JPMorgan strategists suggest that the end-of-2023 rally has resulted in stretched positioning.
“Equity markets are now showing overbought conditions, with sentiment moving into complacent territory,” they said in a note.
Despite lower bond yields, central banks easing, and resilient growth, the risk-reward profile appears less attractive.
“While a year ago risky assets were fully pricing in a recession, and economists unanimously agreed with that, now the picture is quite different, recession probabilities are currently near the lows of the range, and most macro forecasts are hopeful.”
“This might be too optimistic,” the strategists added.

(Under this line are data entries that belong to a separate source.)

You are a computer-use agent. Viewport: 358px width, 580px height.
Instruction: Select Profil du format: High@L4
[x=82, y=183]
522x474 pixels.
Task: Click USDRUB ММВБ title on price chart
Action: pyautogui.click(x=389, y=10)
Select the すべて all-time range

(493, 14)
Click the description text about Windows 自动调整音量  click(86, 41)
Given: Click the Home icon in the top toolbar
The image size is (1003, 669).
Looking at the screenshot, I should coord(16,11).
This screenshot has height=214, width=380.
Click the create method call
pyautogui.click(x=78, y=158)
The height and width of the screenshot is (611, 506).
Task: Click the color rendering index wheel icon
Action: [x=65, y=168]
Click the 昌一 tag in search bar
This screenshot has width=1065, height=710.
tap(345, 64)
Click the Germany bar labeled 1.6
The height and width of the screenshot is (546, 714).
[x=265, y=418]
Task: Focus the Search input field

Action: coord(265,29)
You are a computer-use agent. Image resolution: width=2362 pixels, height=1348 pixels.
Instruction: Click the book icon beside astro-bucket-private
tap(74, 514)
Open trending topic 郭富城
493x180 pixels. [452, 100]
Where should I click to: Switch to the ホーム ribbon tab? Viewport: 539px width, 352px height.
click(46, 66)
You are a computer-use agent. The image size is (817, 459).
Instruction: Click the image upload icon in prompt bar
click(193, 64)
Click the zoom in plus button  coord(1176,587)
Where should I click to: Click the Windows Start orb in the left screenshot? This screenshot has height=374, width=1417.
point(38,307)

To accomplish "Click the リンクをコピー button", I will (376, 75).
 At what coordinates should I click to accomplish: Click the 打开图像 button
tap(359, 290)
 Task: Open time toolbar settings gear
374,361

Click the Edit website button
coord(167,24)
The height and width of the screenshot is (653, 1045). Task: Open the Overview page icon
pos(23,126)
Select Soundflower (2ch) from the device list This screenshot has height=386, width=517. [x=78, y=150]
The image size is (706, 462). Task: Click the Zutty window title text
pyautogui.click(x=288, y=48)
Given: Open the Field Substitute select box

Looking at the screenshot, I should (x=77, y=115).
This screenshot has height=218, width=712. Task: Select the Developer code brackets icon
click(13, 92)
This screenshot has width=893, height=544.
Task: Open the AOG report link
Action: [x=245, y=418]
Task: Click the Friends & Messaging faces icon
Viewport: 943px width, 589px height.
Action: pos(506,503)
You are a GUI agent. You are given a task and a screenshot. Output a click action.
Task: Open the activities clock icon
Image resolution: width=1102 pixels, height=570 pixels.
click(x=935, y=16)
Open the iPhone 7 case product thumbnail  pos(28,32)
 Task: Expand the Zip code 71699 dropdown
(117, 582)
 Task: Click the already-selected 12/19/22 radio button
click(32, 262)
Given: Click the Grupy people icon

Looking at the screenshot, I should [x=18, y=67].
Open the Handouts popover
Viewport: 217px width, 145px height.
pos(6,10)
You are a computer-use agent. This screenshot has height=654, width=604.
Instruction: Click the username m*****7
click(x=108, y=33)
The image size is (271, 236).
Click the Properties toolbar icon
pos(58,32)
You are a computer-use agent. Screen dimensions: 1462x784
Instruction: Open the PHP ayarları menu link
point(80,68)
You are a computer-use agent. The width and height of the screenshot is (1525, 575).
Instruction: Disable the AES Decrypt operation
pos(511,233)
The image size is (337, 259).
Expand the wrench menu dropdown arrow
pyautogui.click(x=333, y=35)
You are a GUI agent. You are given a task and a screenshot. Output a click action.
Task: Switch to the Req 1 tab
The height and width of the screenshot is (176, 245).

The strategists emphasize the relevance of the long duration trade but anticipate a tactical respite, with potential profit-taking in the technology sector.
The analysis highlights weaker U.S. and European activity momentum compared to the previous year.
Concerns about the Federal Reserve potentially maintaining a "higher for longer" stance, weakening corporate pricing power, and stretched U.S. valuations contribute to the less favorable risk-reward outlook.
JPMorgan maintains a neutral stance on U.S. and emerging markets, an underweight position on the Eurozone, overweight positions in Japan and the UK, and a focus on Switzerland for defensive allocation.
The strategists express a preference for defensive sectors, remaining bullish on energy, real estate, utilities, staples, telecoms, and healthcare. JPMorgan reiterated a neutral position on technology and mining, while being underweight on cyclicals such as autos, retail, capital goods, airlines, chemicals, banks, semis, hotels, and food retail.